WASHINGTON, D.C. — The U.S. Department of the Treasury issued a preview of guidance for the Education Freedom Tax Credit scholarship program on June 10, 2026. This guidance outlines key regulatory policies regarding donor credits, scholarship eligibility, and oversight for scholarship-granting organizations.

President Donald Trump enacted the tax credit as part of the One Big Beautiful Bill Act, which mandates the Treasury Department to create implementing regulations. The program is set to become effective on January 1, 2027. Deputy Assistant Secretary for Tax Policy Kevin Salinger stated that the Treasury plans to propose regulations concerning the program in September.

The Education Freedom Tax Credit is a nonrefundable tax credit that allows individuals to receive federal tax credits for donations, up to $1,700, to authorized scholarship-granting organizations. The U.S. Department of the Treasury clarified that it will define "school" to include public schools, private schools, and homeschools in states that recognize them under state law. Scholarship-granting organizations distribute these funds to eligible families for educational expenses, including private school tuition and tutoring services.

To qualify for scholarships, students must reside in households earning no more than 300% of the area's median gross income and be eligible for K-12 enrollment. The Treasury stated that scholarship-granting organizations will be required to verify student household income through methods such as paystubs, tax returns, IRS transcripts, W-2 forms, and commercial data sources. Organizations can categorically verify eligibility for families already receiving federal need-based aid and for foster students.

Participating states must submit a list of authorized scholarship-granting organizations for taxpayers to donate to in order to receive the federal tax credit. Students in non-participating states cannot receive scholarships under this program. Donors in non-participating states can still receive a federal tax credit by donating to scholarship-granting organizations located in participating states. The Treasury stated it expects the proposed rules to measure the 90-percent spending requirement against an organization's total receipts, unreduced by expenses. For multi-state organizations, a safe harbor for measuring income would require separate satisfaction for each state-specific segregated account.
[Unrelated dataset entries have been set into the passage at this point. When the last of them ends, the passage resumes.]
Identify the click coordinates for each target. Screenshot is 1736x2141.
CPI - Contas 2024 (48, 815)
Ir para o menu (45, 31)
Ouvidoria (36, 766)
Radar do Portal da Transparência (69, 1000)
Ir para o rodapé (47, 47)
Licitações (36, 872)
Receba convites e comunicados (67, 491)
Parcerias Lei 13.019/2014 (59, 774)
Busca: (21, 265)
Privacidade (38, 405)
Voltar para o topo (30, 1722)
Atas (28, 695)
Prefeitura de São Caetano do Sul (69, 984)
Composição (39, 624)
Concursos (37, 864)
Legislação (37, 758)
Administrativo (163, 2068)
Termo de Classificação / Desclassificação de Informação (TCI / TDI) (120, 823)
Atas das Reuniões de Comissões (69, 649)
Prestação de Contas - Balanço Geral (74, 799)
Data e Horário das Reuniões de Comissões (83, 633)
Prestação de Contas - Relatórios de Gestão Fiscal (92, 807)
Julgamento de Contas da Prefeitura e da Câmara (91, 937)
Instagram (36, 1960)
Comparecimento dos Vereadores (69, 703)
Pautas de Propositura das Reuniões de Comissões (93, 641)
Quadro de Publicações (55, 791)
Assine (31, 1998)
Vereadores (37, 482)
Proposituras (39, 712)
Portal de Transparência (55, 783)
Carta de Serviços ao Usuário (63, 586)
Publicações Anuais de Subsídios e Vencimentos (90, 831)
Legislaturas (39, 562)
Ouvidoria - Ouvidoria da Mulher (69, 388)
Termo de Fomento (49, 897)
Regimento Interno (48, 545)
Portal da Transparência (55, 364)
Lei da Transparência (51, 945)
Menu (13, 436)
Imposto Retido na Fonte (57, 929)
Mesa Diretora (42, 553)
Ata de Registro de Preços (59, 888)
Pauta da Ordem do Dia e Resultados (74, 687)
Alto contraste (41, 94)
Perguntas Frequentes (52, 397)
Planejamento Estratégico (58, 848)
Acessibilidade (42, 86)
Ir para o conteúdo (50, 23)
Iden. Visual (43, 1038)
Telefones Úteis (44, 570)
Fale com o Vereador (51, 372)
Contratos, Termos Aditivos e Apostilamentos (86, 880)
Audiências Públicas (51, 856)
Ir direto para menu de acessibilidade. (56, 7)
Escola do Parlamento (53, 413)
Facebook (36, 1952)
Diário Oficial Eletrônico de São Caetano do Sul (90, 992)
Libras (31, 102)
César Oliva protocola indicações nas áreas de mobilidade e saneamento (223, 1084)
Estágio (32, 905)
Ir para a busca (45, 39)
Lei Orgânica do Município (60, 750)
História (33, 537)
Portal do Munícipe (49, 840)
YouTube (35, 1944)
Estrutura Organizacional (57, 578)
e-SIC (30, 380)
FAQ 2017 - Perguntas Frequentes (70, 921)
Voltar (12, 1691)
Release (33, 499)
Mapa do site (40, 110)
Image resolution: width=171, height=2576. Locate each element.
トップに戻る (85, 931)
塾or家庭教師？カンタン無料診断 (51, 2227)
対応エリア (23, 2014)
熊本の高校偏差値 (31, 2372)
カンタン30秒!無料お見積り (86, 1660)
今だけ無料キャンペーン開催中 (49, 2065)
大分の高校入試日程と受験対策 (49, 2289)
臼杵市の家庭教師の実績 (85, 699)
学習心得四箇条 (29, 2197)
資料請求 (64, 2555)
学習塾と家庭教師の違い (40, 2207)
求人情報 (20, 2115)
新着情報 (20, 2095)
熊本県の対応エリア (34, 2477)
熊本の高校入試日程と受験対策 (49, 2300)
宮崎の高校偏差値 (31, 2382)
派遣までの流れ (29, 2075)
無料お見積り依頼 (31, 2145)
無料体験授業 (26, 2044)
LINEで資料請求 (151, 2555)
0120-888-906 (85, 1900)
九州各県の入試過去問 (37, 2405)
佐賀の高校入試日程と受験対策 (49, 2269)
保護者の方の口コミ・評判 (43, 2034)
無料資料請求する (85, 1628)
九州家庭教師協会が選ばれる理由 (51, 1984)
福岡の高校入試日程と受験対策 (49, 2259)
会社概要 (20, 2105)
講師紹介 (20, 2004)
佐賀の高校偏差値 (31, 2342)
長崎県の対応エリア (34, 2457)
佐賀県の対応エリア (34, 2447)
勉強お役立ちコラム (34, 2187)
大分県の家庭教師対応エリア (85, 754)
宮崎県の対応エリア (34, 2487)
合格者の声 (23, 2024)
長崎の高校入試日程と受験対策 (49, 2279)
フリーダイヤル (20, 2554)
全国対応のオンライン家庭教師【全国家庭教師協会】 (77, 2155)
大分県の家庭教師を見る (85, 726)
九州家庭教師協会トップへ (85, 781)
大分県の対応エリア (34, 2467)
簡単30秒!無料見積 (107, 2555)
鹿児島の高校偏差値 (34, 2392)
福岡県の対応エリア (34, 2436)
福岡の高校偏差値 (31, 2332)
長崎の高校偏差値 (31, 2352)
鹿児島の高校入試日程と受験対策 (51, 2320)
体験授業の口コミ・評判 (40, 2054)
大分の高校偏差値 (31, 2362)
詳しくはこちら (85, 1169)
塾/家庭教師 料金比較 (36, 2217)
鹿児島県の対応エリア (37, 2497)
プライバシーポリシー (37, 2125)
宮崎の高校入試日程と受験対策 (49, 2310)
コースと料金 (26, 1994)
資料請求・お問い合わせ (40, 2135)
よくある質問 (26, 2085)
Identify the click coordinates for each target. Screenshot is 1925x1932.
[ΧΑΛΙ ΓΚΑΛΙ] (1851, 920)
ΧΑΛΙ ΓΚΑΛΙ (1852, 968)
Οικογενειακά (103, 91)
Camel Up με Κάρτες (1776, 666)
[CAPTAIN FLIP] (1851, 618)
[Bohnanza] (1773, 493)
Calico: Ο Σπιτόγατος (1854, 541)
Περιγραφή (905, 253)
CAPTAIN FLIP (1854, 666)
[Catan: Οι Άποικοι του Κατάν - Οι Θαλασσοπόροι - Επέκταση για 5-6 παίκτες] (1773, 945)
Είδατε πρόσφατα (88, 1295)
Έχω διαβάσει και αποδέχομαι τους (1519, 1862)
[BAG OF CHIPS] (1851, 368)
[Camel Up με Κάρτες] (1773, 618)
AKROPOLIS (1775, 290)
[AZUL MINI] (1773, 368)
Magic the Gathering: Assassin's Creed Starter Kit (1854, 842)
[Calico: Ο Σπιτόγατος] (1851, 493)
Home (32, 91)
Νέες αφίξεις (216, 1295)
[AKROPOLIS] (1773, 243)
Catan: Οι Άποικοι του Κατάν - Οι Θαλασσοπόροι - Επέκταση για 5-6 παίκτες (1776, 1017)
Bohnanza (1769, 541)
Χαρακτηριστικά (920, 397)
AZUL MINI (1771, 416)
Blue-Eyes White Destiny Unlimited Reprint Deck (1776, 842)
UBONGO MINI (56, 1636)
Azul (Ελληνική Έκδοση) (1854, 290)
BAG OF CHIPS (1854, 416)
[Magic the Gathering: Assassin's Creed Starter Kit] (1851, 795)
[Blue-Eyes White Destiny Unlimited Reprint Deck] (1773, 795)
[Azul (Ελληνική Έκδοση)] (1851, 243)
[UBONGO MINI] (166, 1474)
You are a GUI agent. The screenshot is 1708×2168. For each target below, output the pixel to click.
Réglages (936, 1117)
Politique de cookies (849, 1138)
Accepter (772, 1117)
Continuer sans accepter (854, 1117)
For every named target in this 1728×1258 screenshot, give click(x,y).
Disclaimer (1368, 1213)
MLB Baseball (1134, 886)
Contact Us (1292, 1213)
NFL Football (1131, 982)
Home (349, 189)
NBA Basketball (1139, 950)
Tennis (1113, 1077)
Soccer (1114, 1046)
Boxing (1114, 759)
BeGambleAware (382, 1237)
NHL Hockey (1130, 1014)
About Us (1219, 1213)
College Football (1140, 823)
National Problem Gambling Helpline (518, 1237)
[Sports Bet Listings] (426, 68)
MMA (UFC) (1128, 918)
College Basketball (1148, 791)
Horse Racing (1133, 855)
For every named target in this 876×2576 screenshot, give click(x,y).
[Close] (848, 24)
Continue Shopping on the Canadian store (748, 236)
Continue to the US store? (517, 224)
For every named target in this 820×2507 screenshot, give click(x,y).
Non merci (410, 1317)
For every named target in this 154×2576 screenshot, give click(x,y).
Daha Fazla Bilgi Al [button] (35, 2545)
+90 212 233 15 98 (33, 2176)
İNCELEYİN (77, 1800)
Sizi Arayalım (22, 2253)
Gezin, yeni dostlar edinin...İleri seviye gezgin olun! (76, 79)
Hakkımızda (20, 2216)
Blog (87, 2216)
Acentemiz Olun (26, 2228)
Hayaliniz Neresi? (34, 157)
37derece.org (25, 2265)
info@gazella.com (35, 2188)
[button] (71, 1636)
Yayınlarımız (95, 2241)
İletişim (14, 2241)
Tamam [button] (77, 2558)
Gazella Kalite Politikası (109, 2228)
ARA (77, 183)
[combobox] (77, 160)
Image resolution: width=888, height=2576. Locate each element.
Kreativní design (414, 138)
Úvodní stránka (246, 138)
The Treasury preview indicated that the regulations would permit multi-state scholarship-granting organizations to participate, likely by requiring separate donation accounts for each state. The department also stated that participating scholarship-granting organizations will undergo annual audits. Smaller organizations may obtain audits from an internal committee unrelated to management, while larger organizations will require third-party audits.

As of June 15, 2026, 31 U.S. states have either opted into the program or indicated plans to participate. Governor Tina Kotek of Oregon stated on June 12, 2026, that Oregon would not participate in the program. Minnesota Governor Tim Walz said in March 2026 that Minnesota would not participate. The legislatures in Kansas, Kentucky, and North Carolina overrode gubernatorial vetoes of bills requiring state participation in the program. Alaska and Nevada formally opted into the program.

No independent assessment was available for this report.